Vivette Ravel Rifkin, who lives in Chicago’s Beverly neighborhood, is
president of Educational Tape Recording for the Blind. 
(Bill Konway/Daily Southtown)  

Monday, August 2, 1999




By Kevin Carmody
Staff Writer


----------------------------------------------------------------------------
----
Nearly 40 years ago, Vivette Ravel Rifkin persuaded the University of
Missouri to enroll her blind daughter, Gerelyn, although it required a
promise.
"I told them they would not have to lift a finger to accommodate her
academically," recalls Rifkin, a resident of Chicago's Beverly
neighborhood. "I said that I'd read all her books for her, record them for
her."

Word spread and other blind Missouri students sought Rifkin's help.

Soon her volunteer project mushroomed into Educational Tape Recording for
the Blind, a Chicago-based organization that has served more than 15,000
blind students during the past 35 years by providing recordings of their
textbooks.

As president, Rifkin, now 88, still works 9 a.m. to 4 p.m., six days a week
at the organization's office, coordinating the efforts of about 200
volunteer readers and 30 others who help out at the office and gift shop.
And although she has never accepted a paycheck, Rifkin gets up at 5 a.m. to
make recordings herself and works at home in the evenings on fundraising
projects.

At her family's insistence, she added one paid position, an office manger,
several years ago "because at my age, they thought I should be training
someone else to run things."

Rifkin boasts that her organization provides books-on-tape faster than any
of the other similar organizations in the country, and that's important to
keep blind students from falling behind their classmates.

"If we don't do it quickly, they won't pass," she said. "It might be
different today in that universities now welcome blind students, but these
students have to keep up to graduate.

"I don't do anything less for them than I did for my own daughter."

The recording service costs each student $75 per year, she said.
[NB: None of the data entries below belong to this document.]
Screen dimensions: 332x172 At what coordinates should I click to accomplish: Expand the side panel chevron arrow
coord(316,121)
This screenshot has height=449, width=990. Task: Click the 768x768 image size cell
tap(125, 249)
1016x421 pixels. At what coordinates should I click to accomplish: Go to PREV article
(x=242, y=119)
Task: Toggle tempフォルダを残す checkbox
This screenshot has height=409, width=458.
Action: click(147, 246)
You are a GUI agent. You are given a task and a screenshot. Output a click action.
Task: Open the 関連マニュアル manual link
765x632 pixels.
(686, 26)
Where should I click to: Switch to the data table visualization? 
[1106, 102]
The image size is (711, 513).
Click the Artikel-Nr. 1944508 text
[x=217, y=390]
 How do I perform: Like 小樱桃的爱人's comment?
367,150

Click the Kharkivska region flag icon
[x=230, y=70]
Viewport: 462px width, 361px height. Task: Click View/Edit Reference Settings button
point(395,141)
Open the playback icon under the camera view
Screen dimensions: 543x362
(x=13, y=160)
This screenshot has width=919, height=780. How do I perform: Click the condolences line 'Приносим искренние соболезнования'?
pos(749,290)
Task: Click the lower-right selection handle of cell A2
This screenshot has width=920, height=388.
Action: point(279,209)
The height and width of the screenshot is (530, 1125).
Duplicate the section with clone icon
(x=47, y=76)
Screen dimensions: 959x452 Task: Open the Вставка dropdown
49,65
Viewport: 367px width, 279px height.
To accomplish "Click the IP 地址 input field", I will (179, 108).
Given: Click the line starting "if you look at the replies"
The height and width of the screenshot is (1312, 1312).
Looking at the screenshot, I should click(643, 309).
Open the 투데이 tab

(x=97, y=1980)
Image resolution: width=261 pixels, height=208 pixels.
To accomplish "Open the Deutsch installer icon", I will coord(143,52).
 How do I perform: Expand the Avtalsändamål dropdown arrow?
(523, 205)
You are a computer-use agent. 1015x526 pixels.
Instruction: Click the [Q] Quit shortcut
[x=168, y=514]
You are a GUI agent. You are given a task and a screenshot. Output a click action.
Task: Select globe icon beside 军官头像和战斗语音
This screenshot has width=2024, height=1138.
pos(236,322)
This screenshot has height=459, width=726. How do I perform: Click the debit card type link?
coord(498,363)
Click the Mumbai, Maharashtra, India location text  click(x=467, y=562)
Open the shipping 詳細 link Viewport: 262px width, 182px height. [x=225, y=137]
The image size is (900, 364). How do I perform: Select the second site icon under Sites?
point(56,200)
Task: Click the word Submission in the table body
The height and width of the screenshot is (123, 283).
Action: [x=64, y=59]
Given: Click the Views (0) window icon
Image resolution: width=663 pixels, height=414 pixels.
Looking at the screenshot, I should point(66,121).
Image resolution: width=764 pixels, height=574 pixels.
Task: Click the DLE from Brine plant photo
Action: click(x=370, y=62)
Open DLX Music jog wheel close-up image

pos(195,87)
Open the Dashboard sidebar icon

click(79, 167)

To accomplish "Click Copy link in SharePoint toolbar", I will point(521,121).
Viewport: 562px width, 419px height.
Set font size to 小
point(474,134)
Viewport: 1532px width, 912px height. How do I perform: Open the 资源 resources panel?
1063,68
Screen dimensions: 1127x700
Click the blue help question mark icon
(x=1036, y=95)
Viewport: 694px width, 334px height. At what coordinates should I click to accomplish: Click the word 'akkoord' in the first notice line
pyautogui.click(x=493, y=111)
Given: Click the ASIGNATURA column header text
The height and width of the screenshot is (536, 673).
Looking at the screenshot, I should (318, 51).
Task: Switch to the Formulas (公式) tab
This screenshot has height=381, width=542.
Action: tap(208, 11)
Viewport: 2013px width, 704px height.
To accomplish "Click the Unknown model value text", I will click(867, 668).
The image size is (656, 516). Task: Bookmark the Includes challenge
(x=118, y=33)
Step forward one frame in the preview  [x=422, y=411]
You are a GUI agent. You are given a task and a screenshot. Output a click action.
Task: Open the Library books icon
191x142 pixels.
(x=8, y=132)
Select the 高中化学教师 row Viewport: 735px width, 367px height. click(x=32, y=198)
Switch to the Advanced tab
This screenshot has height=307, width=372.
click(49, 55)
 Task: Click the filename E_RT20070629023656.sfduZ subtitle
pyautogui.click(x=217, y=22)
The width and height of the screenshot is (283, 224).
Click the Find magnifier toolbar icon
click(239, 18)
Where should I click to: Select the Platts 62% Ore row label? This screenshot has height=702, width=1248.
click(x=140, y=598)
Donations
and sales at the organization's gift shop, 3915 W. 103rd St., cover the
rest of the $200 to $300 it costs annually to serve each pupil.

Rifkin has received about 25 awards for her efforts, most recently an
honorary doctorate from the University of Illinois.

She said she has been able to concentrate on charitable endeavors because
her late husband, Milton, originally a silent movie actor, became such a
successful businessman — as pioneer in plastic bags and inventor of the
upright freezers used in grocery stores.

She grew up in El Paso, Texas, but the family later moved to Denver, where
she met Milton. The couple moved to Chicago and she has lived in the same
house since 1945.

Gerelyn, who lives in suburban Detroit with her husband and three children,
lost her sight while in an incubator as a premature twin. Her twin brother,
Jeremy, is a widely published author and educator and the nation's best
known critic of genetic engineering.

Rifkin says her way of doing things was established at a young age. She
started her first charitable project at age 8, recruiting other girls to
crochet and to raise money for Near East Relief, a Jewish aid group. 

Grown-ups learned that Rifkin was her own boss when, during a civic program
in El Paso honoring the president of Mexico, she refused to do a double
encore of her dance routine. 

"I told them I was tired and I was going home," Rifkin recalled.

She is still strong-willed. But today, she never seems to tire of her
books-on-tape work, even when she's at home.